In the listing below, repeat exactly every line from the first through the line containing "You are a computer-use agent. 790x425 pixels.", with nothing else.

+ + +

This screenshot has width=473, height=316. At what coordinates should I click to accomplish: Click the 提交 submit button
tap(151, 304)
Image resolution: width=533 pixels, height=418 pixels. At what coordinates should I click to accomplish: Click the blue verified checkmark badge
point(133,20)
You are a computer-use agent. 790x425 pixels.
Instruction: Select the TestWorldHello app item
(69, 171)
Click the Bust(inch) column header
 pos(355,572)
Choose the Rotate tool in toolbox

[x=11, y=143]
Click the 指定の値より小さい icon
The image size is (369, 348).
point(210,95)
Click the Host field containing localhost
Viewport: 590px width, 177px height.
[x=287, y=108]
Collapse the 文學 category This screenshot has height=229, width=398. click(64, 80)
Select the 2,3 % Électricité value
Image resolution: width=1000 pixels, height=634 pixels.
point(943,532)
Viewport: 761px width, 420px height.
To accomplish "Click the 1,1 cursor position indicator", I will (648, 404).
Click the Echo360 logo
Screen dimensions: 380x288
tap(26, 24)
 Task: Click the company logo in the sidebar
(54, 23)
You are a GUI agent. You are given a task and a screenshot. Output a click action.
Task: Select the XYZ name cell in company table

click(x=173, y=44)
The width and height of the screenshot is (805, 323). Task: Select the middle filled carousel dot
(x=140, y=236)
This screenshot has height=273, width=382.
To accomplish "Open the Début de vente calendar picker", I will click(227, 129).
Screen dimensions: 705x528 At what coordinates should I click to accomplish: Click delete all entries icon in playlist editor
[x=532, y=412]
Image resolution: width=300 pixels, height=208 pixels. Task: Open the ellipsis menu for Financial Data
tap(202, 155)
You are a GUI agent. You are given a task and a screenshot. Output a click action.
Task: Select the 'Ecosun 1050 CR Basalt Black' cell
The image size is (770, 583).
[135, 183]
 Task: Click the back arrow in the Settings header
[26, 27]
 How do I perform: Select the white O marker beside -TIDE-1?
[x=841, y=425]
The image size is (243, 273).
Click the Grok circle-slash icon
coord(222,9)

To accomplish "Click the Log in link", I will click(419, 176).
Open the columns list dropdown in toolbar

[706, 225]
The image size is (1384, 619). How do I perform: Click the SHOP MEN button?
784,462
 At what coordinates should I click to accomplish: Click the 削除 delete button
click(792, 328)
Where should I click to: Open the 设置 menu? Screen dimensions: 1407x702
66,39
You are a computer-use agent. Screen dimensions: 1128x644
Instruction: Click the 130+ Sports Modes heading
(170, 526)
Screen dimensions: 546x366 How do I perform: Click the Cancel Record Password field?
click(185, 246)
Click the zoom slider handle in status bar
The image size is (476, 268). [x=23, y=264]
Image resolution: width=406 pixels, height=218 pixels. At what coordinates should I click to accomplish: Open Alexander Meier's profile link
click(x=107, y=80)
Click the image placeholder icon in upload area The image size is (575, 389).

+ + +

• [TASK RESULT]:
This screenshot has width=473, height=316. At what coordinates should I click to accomplish: Click the 提交 submit button
tap(151, 304)
Image resolution: width=533 pixels, height=418 pixels. At what coordinates should I click to accomplish: Click the blue verified checkmark badge
point(133,20)
You are a computer-use agent. 790x425 pixels.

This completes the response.